La conscience n'est pas un phénomène physique

La conscience est-elle physique ? C'est à dire : peut-on rendre compte de l'expérience subjective en tant que phénomène physique ?

La question pose problème : d'une part, pense-t-on, le monde est constitué de matière/énergie et il est inutile de faire intervenir quoi que ce soit d'autre. Nous appartenons au monde, nous en sommes issus. Donc la conscience est un phénomène physique. D'autre part, pense-t-on, l'expérience subjective ne peut pas se ramener à une formule mathématique, elle est plus que ça. Donc la conscience n'est pas un phénomène physique.

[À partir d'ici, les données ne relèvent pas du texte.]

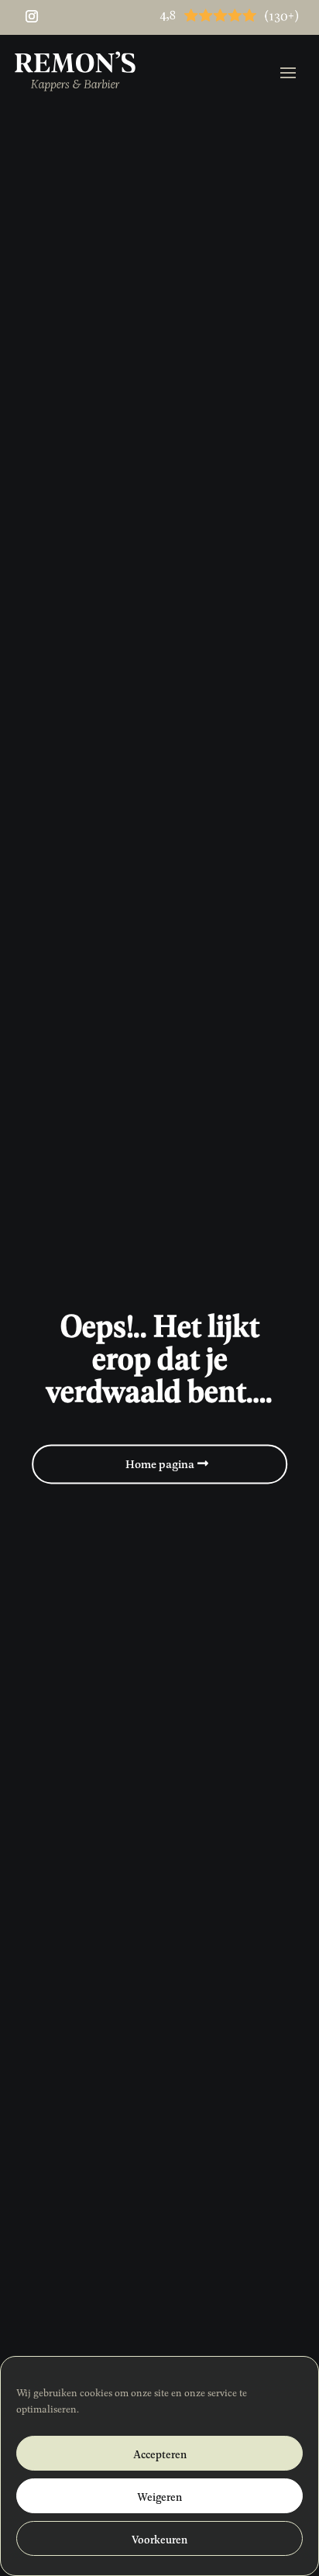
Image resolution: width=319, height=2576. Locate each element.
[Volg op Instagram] (31, 16)
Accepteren (160, 2453)
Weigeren (159, 2496)
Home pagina (159, 1463)
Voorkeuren (159, 2539)
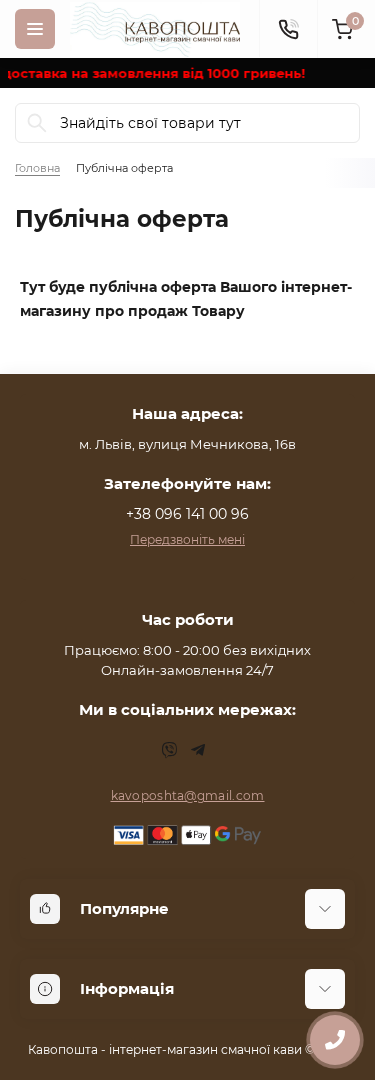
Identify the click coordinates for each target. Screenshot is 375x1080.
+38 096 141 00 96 (187, 514)
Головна (37, 168)
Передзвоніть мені (187, 539)
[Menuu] (35, 29)
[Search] (37, 123)
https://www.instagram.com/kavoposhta (170, 750)
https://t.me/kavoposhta (198, 750)
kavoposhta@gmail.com (188, 795)
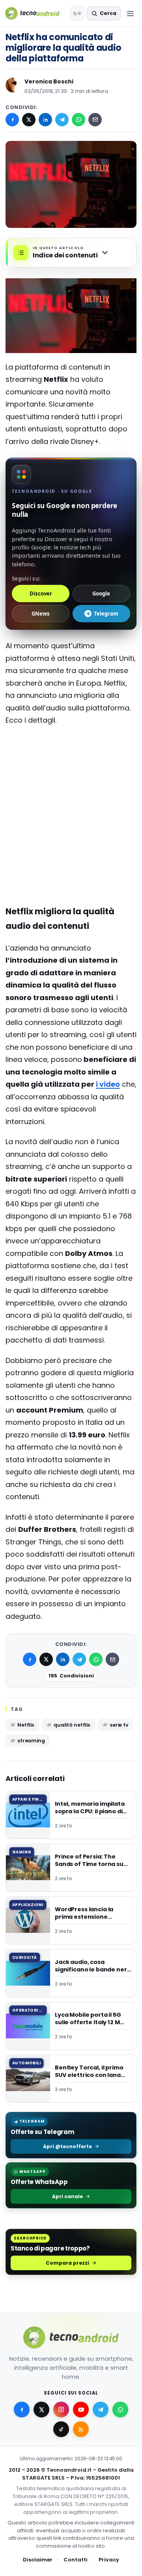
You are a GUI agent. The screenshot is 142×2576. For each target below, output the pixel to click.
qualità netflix (72, 1725)
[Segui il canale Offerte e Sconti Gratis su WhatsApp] (120, 2409)
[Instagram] (61, 2409)
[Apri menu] (130, 13)
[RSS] (81, 2429)
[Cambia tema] (77, 13)
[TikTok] (61, 2429)
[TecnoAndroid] (36, 13)
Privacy (109, 2559)
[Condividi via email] (95, 119)
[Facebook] (12, 119)
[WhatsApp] (78, 119)
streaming (31, 1740)
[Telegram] (62, 119)
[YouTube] (81, 2409)
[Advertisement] (71, 784)
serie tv (119, 1725)
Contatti (76, 2559)
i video (108, 1084)
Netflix (25, 1725)
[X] (29, 119)
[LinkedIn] (45, 119)
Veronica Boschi (48, 81)
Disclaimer (37, 2559)
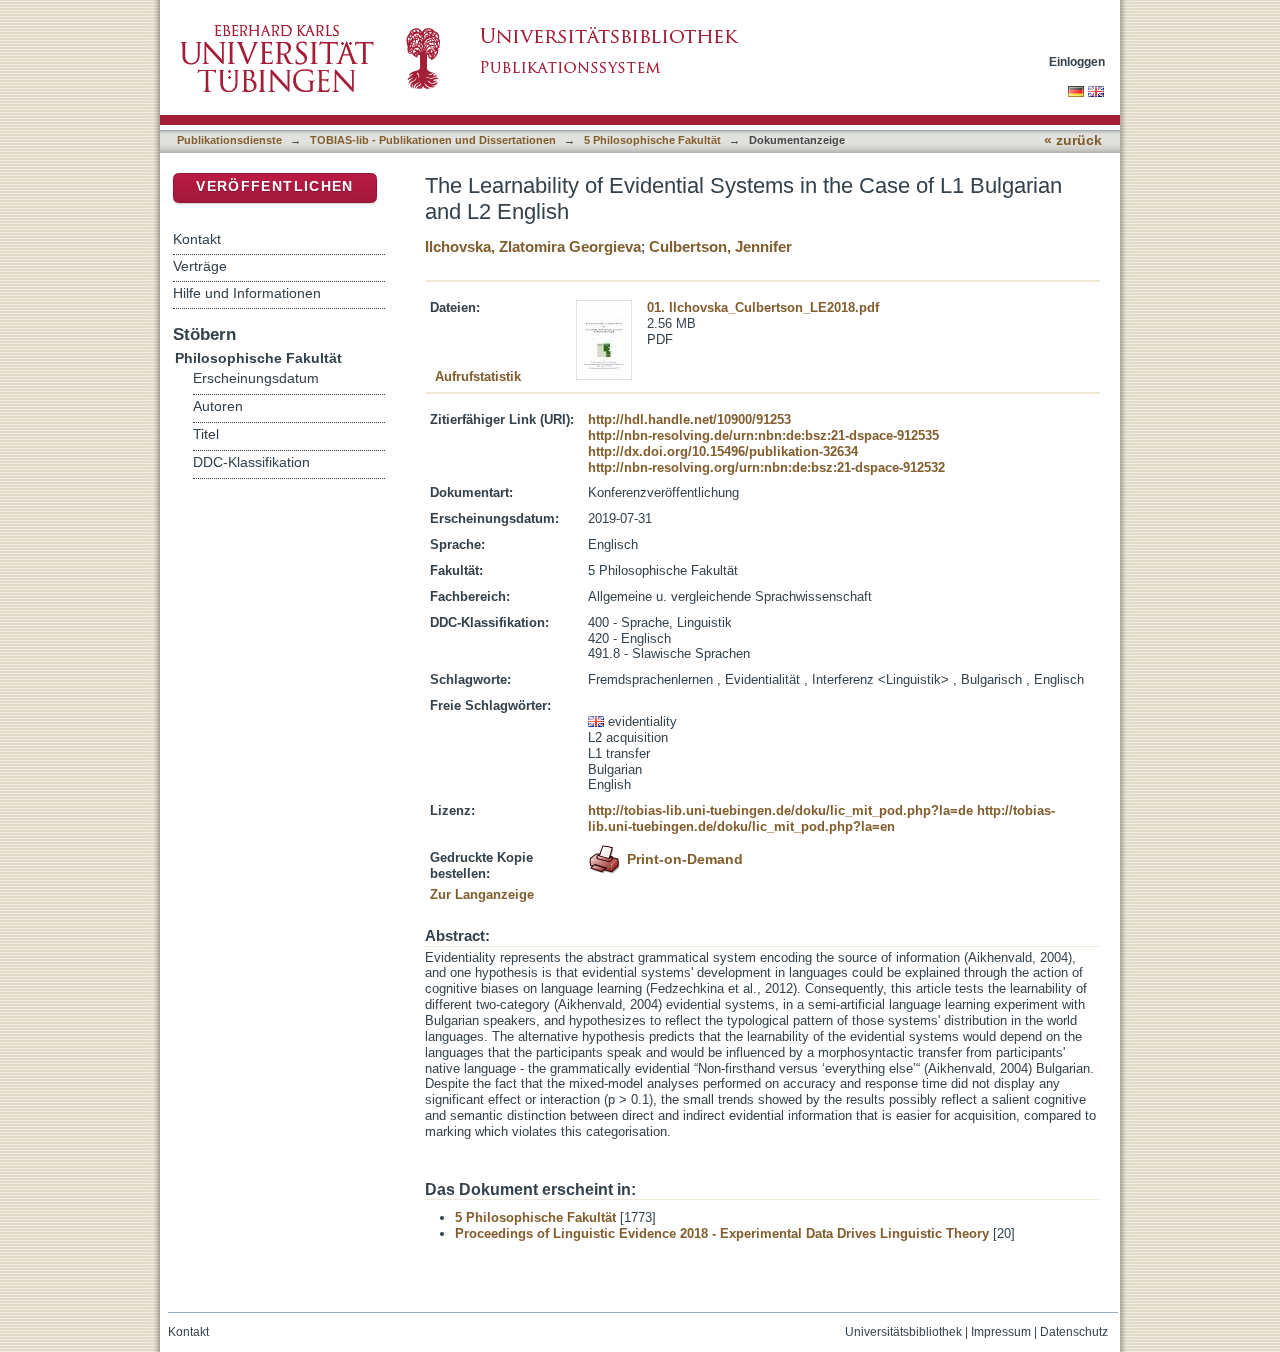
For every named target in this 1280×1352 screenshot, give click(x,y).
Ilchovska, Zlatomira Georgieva (533, 246)
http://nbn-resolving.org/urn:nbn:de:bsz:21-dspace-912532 (766, 467)
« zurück (1073, 140)
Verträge (200, 266)
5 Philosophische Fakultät (652, 140)
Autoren (218, 406)
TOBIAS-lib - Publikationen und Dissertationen (433, 140)
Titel (206, 434)
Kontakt (197, 239)
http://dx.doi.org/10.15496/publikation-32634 (723, 451)
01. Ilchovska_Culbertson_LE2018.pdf (763, 307)
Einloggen (1077, 61)
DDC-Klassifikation (251, 462)
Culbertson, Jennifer (720, 246)
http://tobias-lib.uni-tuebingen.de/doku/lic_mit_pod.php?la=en (821, 818)
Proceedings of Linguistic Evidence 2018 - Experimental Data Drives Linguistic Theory (722, 1233)
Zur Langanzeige (482, 894)
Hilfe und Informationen (247, 293)
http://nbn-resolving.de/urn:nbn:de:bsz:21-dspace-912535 (763, 435)
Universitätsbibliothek (903, 1332)
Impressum (1001, 1332)
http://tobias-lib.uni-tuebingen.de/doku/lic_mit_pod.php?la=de (780, 810)
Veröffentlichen (274, 186)
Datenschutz (1074, 1332)
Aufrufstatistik (478, 376)
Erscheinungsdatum (256, 378)
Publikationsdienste (229, 140)
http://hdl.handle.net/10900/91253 (689, 419)
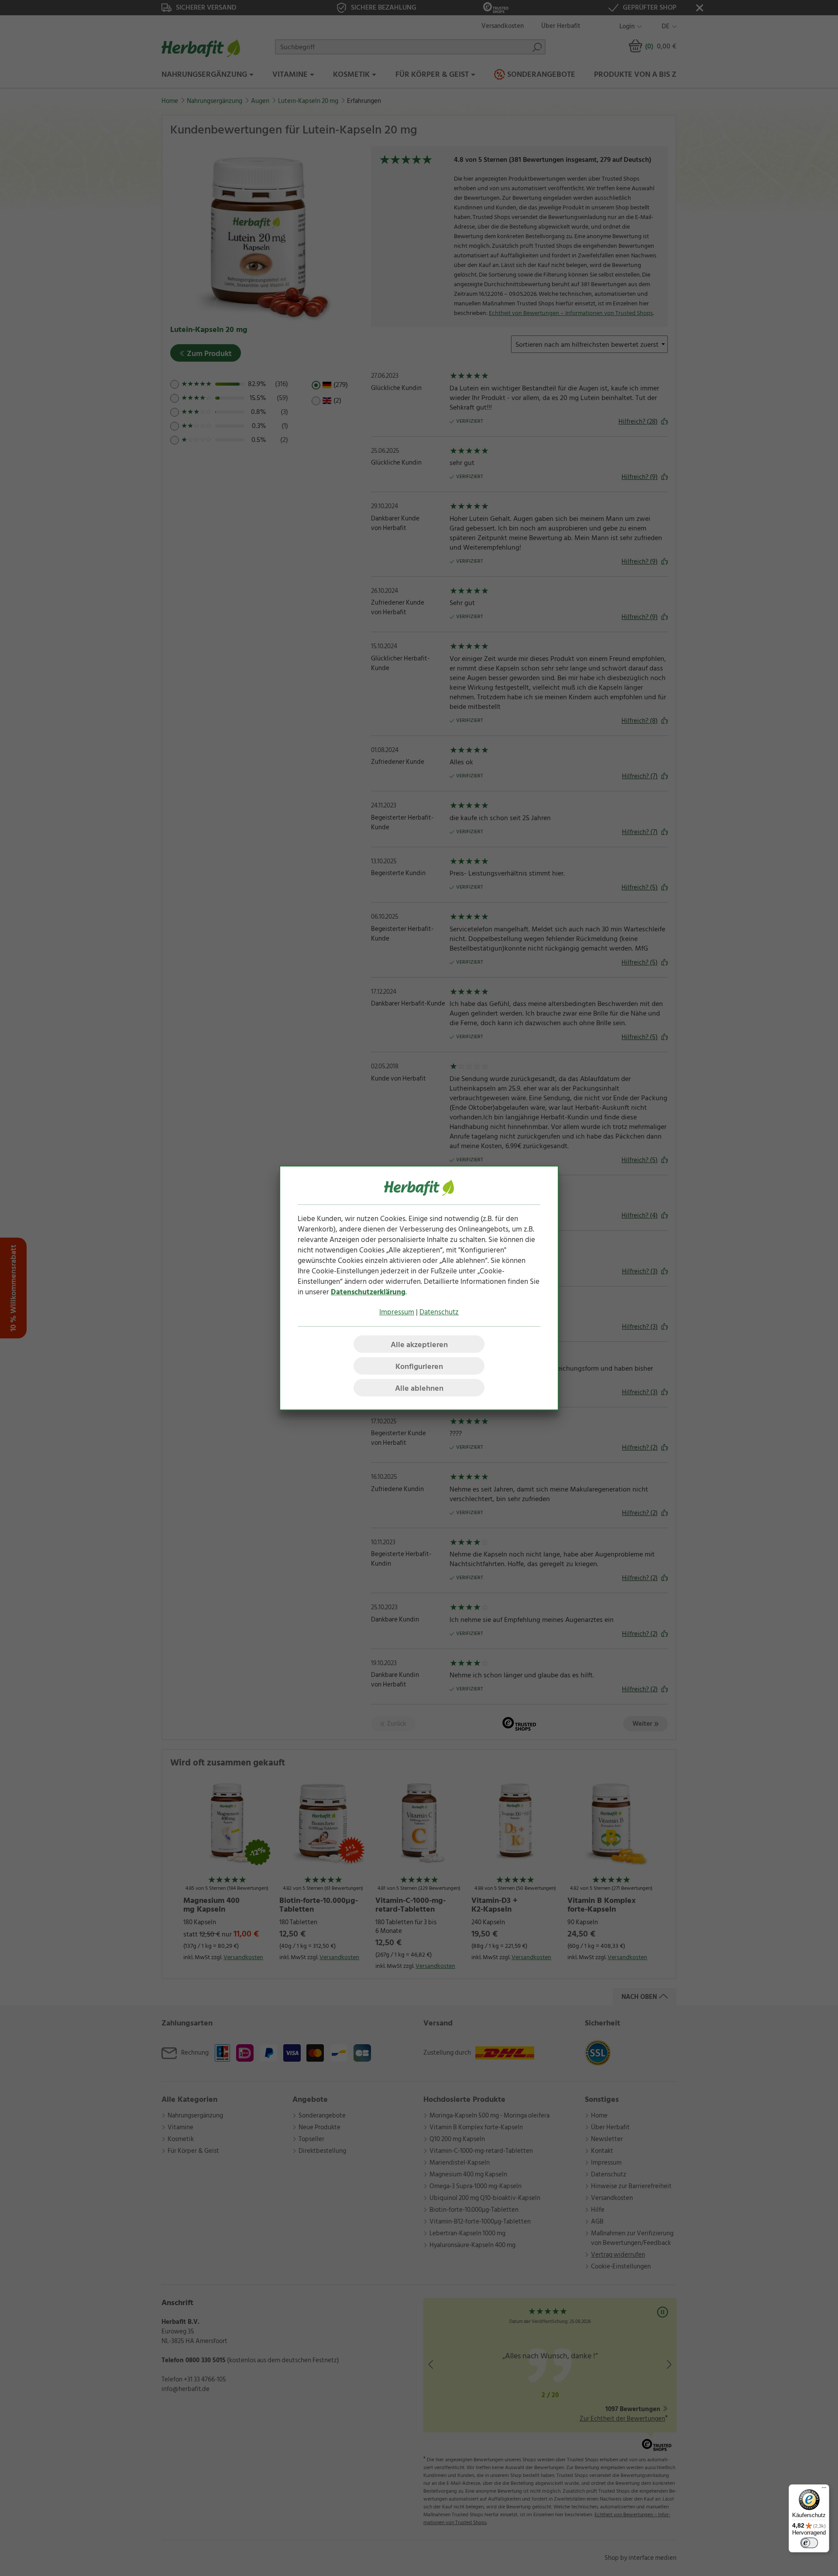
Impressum (396, 1312)
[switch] (809, 2543)
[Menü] (824, 2489)
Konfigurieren (419, 1366)
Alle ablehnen (419, 1388)
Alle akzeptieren (419, 1344)
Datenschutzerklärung (368, 1292)
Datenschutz (439, 1312)
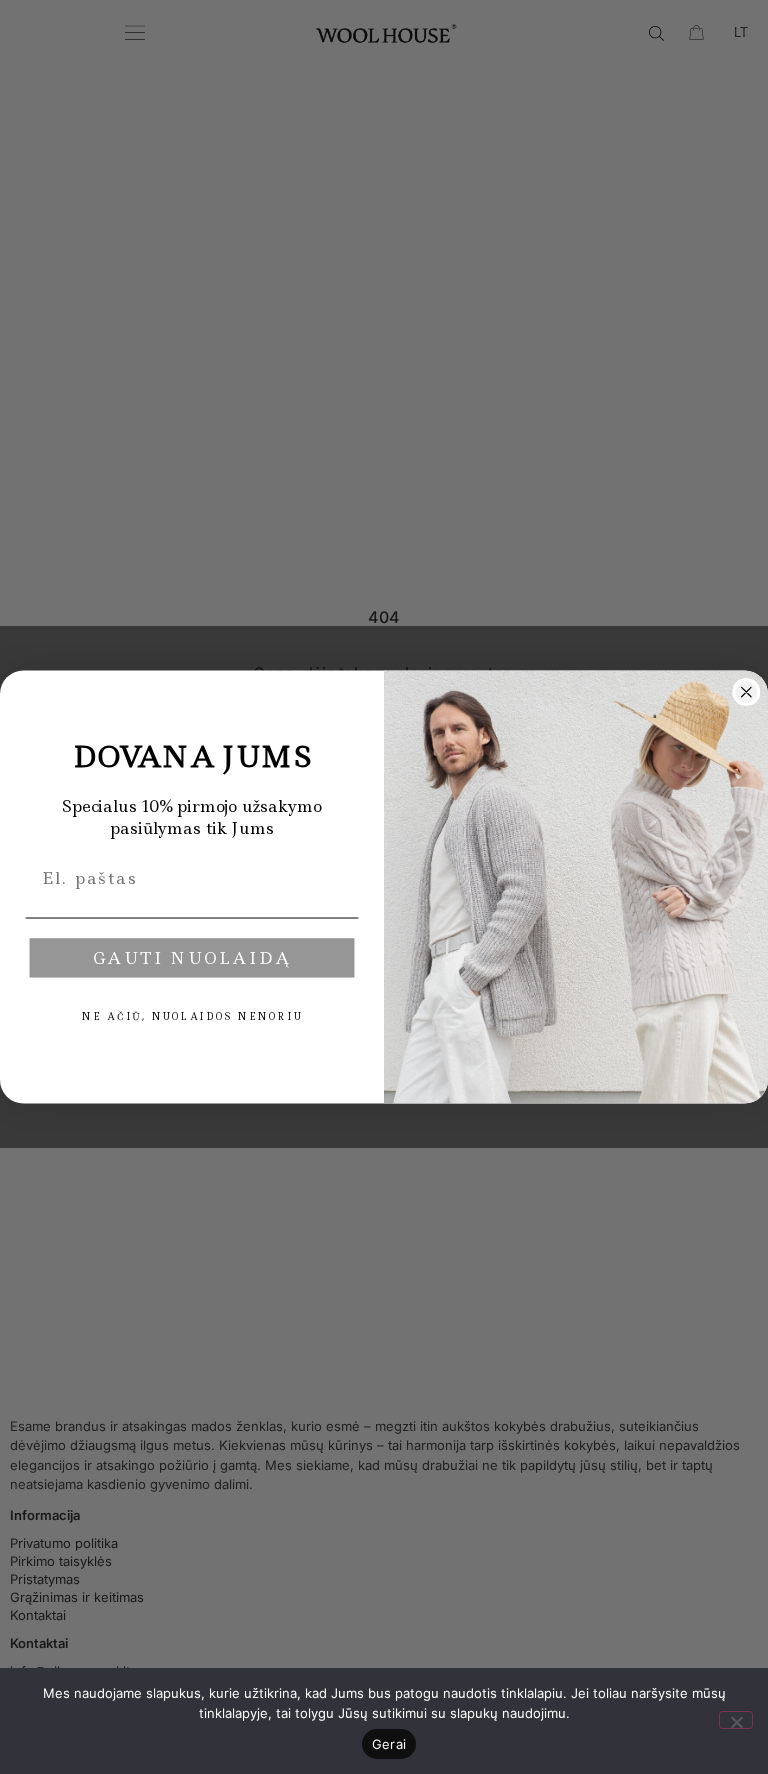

Si cette question est problématique, c'est certainement qu'elle est mal posée.


Qu'entend-on par "phénomène physique" ? Un phénomène dont on peut rendre compte par une description scientifique. Qu'est-ce qu'une description scientifique ? C'est une description d'objets dans des termes mathématiques. Qu'est-ce qu'un objet ? C'est un élément de notre expérience subjective, regroupant un ensemble de phénomènes auxquels nous attribuons une certaine stabilité et une certaine consistance. Autrement-dit le qualificatif "physique" s'applique non pas à une catégorie de choses, mais, avant tout, à une catégorie de descriptions. Il va de soi, en ce sens, que la conscience d'un autre que moi n'est pas un phénomène physique : ce n'est pas un phénomène susceptible d'être décrit dans les termes de mon expérience, mais de la sienne...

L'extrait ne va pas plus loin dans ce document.